• [READING PASSAGE]:
■ ■ ■ ■

Academics and universities are now beginning to realise the implications of these rules for the future of expert testimony.
For Brian Thompson, company secretary of the Expert Witnesses Institute, the rules will inevitably mean a reduction in the numbers called to court. "Some experts will get fewer and fewer instructions," he says. "Case management has been taken away from the solicitors and is now in the hands of the court... The judge runs the show. The courts can now take a robust view of what expert testimony is required, where previously a whole range of experts could be appointed."
But some believe that the rules can only benefit practising academics. Leeds University has been running an expert witness service through the consultancy division of its spin-off company, University of Leeds Innovations (Ulis), since the early 1970s. Despite a small fall-off in demand shortly after the Woolf report, one of the heads of the consultancy division, Margaret Herbert, believes the new rules are now creating even greater opportunities for the academic experts.

■ ■ ■ ■

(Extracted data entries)
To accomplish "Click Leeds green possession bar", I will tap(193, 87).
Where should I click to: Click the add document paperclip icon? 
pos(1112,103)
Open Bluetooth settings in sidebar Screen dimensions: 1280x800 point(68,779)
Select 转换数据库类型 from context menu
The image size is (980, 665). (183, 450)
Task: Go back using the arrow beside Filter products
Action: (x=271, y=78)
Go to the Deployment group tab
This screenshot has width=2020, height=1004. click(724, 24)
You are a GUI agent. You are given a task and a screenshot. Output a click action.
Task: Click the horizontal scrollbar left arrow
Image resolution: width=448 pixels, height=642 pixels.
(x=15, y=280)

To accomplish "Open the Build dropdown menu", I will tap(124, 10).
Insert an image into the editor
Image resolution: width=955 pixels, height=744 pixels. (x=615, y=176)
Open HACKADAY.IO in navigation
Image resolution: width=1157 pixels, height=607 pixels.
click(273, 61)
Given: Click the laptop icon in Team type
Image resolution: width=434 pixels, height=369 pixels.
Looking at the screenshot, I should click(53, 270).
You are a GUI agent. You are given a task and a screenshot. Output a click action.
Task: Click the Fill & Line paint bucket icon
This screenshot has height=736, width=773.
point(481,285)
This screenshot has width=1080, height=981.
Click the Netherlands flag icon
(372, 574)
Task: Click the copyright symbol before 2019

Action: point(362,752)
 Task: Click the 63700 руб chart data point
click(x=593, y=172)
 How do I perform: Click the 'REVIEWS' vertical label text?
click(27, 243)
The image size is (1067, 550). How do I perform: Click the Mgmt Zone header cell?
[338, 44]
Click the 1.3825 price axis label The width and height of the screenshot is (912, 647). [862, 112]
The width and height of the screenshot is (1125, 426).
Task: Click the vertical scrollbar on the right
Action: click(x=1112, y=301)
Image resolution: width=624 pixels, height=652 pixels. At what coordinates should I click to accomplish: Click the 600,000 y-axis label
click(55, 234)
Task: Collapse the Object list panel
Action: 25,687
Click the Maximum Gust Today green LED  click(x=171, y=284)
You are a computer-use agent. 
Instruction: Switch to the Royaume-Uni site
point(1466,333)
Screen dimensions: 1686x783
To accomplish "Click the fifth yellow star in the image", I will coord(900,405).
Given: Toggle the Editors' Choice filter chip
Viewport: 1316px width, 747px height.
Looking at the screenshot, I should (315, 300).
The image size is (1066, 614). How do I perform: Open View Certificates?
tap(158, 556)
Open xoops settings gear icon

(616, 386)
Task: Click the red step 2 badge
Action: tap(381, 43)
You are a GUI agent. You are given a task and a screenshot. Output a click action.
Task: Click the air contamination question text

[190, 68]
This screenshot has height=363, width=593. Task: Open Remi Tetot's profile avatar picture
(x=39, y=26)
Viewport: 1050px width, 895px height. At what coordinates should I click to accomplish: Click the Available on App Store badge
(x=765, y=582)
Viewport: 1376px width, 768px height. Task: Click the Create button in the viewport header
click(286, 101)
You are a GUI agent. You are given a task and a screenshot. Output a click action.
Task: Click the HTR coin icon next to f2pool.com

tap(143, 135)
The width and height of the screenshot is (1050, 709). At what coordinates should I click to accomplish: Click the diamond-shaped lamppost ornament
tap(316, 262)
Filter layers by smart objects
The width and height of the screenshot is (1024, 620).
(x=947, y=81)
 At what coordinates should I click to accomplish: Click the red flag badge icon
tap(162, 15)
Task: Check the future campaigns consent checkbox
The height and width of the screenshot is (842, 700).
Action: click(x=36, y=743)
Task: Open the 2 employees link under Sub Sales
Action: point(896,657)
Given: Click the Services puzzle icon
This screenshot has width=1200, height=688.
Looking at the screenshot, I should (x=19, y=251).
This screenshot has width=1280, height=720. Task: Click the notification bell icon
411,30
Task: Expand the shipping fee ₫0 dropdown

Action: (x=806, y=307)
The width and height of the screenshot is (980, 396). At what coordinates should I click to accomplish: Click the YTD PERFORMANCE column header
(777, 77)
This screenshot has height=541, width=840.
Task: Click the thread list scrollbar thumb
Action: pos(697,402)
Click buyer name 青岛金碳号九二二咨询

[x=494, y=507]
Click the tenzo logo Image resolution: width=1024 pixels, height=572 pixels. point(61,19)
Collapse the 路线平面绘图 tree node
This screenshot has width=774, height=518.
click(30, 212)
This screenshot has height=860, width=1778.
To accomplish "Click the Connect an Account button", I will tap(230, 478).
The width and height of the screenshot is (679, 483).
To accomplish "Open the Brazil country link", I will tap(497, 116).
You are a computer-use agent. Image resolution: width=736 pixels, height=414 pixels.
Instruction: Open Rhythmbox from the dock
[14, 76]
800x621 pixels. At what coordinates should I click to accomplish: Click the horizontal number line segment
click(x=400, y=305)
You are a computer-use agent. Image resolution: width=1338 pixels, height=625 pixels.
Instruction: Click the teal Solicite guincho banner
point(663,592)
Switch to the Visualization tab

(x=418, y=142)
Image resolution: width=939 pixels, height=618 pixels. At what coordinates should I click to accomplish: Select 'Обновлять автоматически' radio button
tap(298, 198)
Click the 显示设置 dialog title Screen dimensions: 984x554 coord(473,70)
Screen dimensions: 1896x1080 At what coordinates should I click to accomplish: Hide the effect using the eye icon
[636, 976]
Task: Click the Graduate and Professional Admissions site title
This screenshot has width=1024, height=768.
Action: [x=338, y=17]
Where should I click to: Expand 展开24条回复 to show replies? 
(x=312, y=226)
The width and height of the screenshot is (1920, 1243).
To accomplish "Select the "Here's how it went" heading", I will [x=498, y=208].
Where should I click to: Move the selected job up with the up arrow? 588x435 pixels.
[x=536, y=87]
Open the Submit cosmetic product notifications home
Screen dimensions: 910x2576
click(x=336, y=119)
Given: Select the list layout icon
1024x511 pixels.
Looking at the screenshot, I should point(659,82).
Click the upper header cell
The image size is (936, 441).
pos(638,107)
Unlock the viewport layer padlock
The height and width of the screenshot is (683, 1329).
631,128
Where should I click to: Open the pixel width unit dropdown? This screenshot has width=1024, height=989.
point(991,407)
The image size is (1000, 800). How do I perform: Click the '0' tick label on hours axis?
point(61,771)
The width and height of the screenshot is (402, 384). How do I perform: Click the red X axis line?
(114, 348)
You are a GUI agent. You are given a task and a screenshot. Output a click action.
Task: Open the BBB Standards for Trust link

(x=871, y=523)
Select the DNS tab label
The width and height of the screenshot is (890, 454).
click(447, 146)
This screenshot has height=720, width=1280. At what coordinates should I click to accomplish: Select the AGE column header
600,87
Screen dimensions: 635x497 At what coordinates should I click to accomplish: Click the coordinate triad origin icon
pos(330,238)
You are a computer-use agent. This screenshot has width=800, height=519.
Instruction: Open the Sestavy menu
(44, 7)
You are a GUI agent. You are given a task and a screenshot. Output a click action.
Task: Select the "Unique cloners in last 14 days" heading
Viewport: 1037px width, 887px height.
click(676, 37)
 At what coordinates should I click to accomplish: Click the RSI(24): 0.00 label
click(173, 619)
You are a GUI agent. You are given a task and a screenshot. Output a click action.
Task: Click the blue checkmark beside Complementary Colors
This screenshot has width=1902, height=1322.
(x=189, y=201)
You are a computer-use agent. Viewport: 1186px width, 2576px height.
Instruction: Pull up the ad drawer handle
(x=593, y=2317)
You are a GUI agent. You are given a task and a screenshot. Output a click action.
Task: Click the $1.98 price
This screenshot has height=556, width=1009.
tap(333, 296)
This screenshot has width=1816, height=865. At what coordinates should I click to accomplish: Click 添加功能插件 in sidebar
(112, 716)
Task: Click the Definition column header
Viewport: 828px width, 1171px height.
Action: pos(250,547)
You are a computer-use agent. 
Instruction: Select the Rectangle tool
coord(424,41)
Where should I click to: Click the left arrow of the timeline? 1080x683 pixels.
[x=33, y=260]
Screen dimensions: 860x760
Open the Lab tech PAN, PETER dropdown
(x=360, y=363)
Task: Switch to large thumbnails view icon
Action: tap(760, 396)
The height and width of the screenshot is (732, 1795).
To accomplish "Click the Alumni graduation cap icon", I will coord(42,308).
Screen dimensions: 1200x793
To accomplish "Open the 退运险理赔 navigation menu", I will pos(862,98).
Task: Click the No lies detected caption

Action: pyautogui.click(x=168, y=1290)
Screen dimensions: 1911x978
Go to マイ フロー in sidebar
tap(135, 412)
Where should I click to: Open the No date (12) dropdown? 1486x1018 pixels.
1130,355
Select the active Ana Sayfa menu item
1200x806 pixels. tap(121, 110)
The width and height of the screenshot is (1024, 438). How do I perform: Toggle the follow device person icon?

■ ■ ■ ■

• [EXERCISE INSTRUCTIONS]:
a. From the passage on expert testimony, reproduce the text from "But some believe" up to and including "the academic experts.".
b. According to the passage on expert testimony, since when has Leeds University been running an expert witness service?

• [COMPLETED EXERCISE]:
a.
But some believe that the rules can only benefit practising academics. Leeds University has been running an expert witness service through the consultancy division of its spin-off company, University of Leeds Innovations (Ulis), since the early 1970s. Despite a small fall-off in demand shortly after the Woolf report, one of the heads of the consultancy division, Margaret Herbert, believes the new rules are now creating even greater opportunities for the academic experts.

b. Since the early 1970s.